Due to pollution from roadways, the agricultural industry and the geographic location of being downwind of major cities in the Bay Area, there have been a lot of studies conducted over the years on air quality in the Central Valley.

“It was a natural location for us to apply our resources in terms of determining whether or not folks who live near roads would see the benefit of planting trees along roadways,” said Lyle Chinkin, CEO of Sonoma Technology.

Data from California Department of Transportation reports that in the Fresno area, between 5,000 to 18,000 heavy-duty trucks travel daily on each of State Highways 41, 99, 168, and 180, with Highway 99 having the highest daily truck count.

Trees sequester (cut off) carbon through their uptake of carbon dioxide, and through the Fresno Trees project, more than 3,700 trees and model vegetation will be planted for use as an environmental mitigation measure.

The total estimated cost for the Fresno TREES project is about $2.6 million for 2020.

Mona N. Cummings, CEO of Tree Fresno, said there were questions from the public as to why native trees and plants were not used for the project, but they decided to go with more evergreen vegetation.

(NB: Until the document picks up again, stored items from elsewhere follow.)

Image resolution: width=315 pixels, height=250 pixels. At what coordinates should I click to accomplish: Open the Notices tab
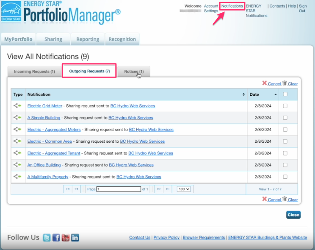coord(134,72)
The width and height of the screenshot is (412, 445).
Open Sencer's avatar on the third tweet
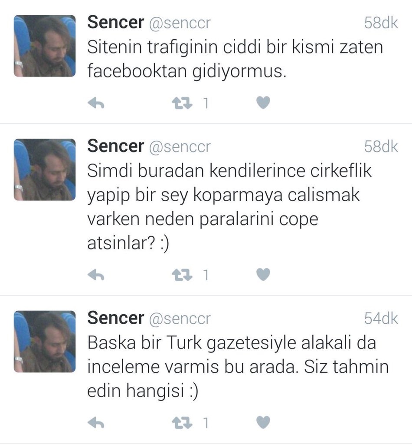coord(45,342)
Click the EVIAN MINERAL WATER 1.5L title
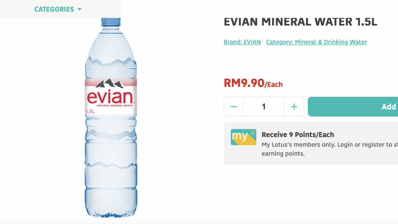This screenshot has height=224, width=398. click(x=300, y=22)
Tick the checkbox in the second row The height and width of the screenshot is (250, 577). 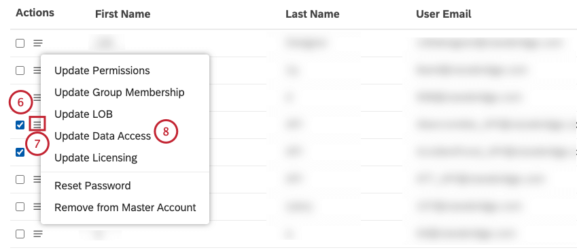coord(20,70)
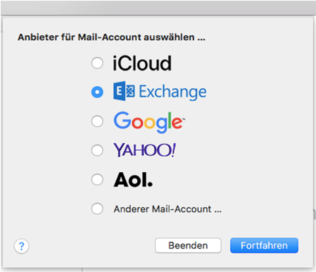Click the Anderer Mail-Account ... label

point(167,209)
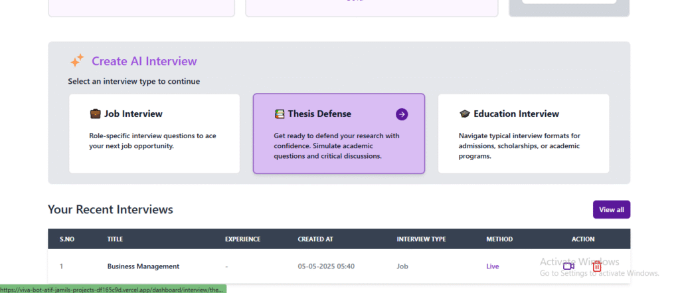Select the Job Interview card

coord(154,134)
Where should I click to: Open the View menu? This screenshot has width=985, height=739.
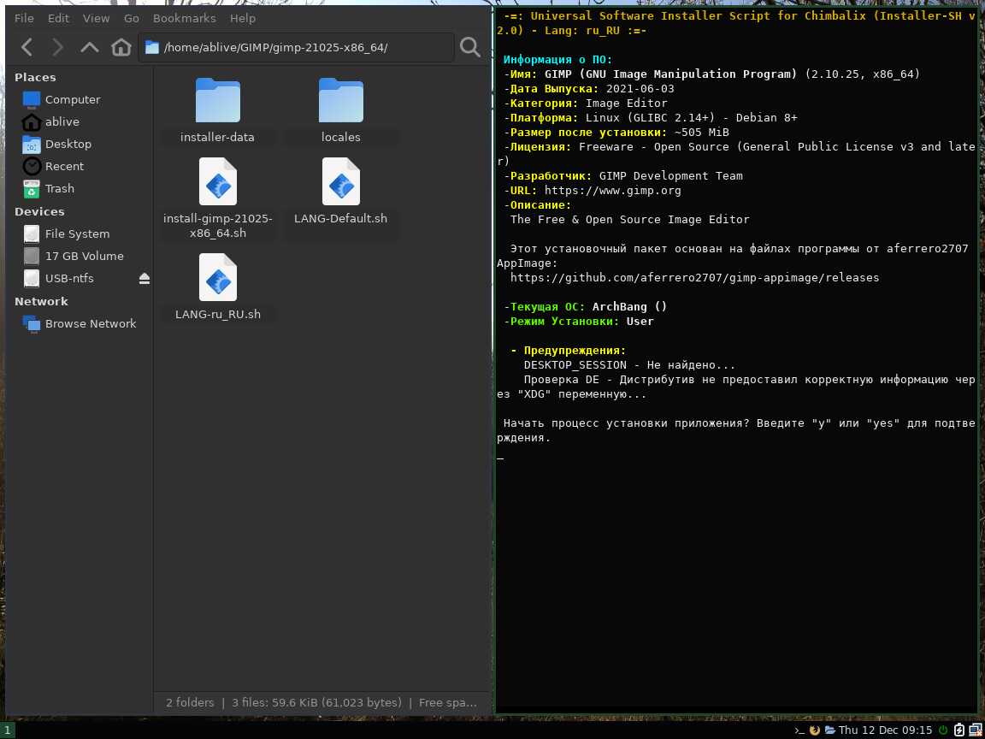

“We’re maximizing the science that is available in that we are intentionally trying to prevent those noxious pollutions from reaching the nearby communities,” Cummings said. “In that effort, we choose very drought tolerant species that are able to endure the harsh environment along the roadways.”

Because the project covers lots of ground with different property owners, Tree Fresno is in communication with many state agencies including CARB, CAL FIRE, and Caltrans.

As COVID-19 is a respiratory illness, those with existing respiratory health problems are more likely to experience a higher risk of serious health complications from the new coronavirus, and air quality in certain areas can pose more problems.

“Planting more trees, especially along the highways, can improve people’s health,” Cummings said. “We hope that with our partnership with Sonoma Tech we’re able to present data which supports that.”